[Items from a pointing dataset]
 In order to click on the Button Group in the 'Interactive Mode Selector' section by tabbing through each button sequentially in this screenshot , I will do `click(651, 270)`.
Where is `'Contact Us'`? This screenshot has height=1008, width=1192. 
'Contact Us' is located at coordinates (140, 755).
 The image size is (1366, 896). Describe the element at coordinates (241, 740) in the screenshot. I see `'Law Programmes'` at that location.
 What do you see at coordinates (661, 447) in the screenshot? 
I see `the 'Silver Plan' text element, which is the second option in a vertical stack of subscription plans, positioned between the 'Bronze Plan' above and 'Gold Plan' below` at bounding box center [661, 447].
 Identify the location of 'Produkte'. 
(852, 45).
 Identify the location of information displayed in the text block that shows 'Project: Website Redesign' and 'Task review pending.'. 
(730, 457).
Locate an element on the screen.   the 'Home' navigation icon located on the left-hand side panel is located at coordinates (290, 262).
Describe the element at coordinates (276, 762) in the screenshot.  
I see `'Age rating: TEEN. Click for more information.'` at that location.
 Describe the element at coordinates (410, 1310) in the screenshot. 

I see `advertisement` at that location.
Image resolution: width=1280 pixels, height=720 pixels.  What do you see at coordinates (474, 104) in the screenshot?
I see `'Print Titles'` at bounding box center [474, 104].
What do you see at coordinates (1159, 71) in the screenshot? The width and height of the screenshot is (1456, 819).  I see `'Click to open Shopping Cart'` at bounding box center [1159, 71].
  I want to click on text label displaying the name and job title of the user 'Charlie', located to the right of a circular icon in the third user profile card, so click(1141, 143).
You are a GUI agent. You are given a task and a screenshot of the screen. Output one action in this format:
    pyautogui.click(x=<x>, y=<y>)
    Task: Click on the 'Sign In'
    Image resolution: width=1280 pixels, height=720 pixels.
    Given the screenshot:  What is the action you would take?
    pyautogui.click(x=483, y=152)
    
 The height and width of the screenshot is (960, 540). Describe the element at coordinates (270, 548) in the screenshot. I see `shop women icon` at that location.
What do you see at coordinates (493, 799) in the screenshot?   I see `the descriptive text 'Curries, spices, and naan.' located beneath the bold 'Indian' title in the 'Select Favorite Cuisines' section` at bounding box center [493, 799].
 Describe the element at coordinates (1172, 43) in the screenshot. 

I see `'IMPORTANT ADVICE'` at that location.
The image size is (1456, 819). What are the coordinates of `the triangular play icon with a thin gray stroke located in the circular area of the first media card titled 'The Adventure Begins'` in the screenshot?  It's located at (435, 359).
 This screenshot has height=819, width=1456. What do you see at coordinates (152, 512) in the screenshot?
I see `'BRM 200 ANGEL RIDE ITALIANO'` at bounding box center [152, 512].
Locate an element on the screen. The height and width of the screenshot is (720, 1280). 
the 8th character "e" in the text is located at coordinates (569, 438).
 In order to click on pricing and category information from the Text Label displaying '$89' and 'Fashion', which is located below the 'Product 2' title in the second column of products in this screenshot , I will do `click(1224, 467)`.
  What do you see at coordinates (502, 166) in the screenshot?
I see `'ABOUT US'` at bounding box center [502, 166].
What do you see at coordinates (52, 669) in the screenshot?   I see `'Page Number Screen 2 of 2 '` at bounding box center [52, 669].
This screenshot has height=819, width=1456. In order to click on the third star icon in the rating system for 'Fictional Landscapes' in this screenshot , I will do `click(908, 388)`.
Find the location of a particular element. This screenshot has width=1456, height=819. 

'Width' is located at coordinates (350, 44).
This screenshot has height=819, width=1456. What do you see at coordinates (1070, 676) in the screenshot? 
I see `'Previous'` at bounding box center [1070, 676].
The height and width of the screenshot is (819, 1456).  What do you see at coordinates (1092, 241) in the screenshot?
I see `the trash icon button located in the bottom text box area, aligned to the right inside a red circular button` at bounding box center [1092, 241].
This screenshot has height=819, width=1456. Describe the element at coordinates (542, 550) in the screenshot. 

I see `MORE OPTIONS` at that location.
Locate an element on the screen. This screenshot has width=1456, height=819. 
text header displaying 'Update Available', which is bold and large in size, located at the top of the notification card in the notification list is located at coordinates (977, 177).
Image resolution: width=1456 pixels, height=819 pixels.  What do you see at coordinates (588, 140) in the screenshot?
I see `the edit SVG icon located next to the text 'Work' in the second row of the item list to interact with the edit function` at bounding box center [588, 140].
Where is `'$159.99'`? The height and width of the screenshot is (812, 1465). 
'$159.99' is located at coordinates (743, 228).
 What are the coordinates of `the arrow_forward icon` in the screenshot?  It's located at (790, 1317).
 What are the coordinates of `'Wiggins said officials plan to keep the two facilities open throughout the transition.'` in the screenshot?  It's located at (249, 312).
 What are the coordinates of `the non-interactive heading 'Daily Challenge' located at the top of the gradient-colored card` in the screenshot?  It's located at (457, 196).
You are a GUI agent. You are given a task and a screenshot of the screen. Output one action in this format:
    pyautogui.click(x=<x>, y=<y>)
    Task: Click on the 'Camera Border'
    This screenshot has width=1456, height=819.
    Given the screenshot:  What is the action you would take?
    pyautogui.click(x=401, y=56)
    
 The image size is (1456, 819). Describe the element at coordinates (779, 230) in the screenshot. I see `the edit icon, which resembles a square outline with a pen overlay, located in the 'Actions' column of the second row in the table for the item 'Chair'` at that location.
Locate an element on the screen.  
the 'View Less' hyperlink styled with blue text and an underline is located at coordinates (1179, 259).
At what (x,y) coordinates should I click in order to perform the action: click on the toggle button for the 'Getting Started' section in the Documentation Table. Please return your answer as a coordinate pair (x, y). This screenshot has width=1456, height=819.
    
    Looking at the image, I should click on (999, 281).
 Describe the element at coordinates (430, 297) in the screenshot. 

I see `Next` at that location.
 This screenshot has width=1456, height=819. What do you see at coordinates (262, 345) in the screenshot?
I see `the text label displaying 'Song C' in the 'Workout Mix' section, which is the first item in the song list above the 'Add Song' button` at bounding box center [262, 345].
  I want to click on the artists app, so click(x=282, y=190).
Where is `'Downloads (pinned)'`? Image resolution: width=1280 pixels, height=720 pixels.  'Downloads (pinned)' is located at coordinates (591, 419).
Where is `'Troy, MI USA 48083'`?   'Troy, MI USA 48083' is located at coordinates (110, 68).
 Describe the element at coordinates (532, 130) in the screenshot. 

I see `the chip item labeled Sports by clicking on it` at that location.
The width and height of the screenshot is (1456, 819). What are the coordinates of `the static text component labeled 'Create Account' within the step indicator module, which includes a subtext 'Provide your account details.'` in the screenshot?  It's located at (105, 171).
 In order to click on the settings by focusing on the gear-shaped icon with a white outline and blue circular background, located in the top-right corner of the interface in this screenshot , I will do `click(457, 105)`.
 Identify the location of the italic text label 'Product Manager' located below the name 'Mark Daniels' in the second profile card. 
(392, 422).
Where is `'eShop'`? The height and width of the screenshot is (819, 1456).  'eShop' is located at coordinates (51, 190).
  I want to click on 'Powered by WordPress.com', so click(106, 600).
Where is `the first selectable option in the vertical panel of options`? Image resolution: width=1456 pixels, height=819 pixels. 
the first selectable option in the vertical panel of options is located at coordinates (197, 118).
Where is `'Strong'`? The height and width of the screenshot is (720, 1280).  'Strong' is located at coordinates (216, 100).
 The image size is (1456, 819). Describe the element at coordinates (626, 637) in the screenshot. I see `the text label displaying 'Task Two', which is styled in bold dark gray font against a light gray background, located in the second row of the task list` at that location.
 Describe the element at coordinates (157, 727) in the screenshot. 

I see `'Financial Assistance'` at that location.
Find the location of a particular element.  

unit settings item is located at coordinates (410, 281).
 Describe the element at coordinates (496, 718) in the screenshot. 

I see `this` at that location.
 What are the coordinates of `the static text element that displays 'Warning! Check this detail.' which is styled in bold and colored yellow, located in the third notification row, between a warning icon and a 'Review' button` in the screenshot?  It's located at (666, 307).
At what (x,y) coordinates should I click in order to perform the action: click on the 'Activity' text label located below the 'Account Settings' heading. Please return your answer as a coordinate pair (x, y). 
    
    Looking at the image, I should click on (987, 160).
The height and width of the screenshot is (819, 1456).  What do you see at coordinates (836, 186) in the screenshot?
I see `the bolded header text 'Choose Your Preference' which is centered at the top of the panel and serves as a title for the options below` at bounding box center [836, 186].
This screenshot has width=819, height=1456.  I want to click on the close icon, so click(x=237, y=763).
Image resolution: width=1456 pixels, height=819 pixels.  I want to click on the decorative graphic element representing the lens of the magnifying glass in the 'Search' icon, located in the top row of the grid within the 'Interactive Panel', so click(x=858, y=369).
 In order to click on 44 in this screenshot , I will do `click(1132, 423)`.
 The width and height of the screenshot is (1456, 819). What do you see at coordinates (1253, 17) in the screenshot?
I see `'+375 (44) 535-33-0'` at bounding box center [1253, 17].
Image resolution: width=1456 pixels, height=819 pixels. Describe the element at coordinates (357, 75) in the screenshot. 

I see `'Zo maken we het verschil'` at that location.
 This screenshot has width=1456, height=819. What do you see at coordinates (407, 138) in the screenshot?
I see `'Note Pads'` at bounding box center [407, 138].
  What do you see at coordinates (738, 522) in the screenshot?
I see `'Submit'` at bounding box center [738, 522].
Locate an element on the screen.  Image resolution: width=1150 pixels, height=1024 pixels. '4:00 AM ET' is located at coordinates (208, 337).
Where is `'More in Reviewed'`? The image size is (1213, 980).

What to do:
Could you revise the items from the line containing "This screenshot has height=819, width=1456. In" through the line containing "center [1070, 676].", putting "second star icon" in place of "third star icon" and changing nothing else?

Solution to this task:
This screenshot has height=819, width=1456. In order to click on the second star icon in the rating system for 'Fictional Landscapes' in this screenshot , I will do `click(908, 388)`.
Find the location of a particular element. This screenshot has width=1456, height=819. 

'Width' is located at coordinates (350, 44).
This screenshot has height=819, width=1456. What do you see at coordinates (1070, 676) in the screenshot? 
I see `'Previous'` at bounding box center [1070, 676].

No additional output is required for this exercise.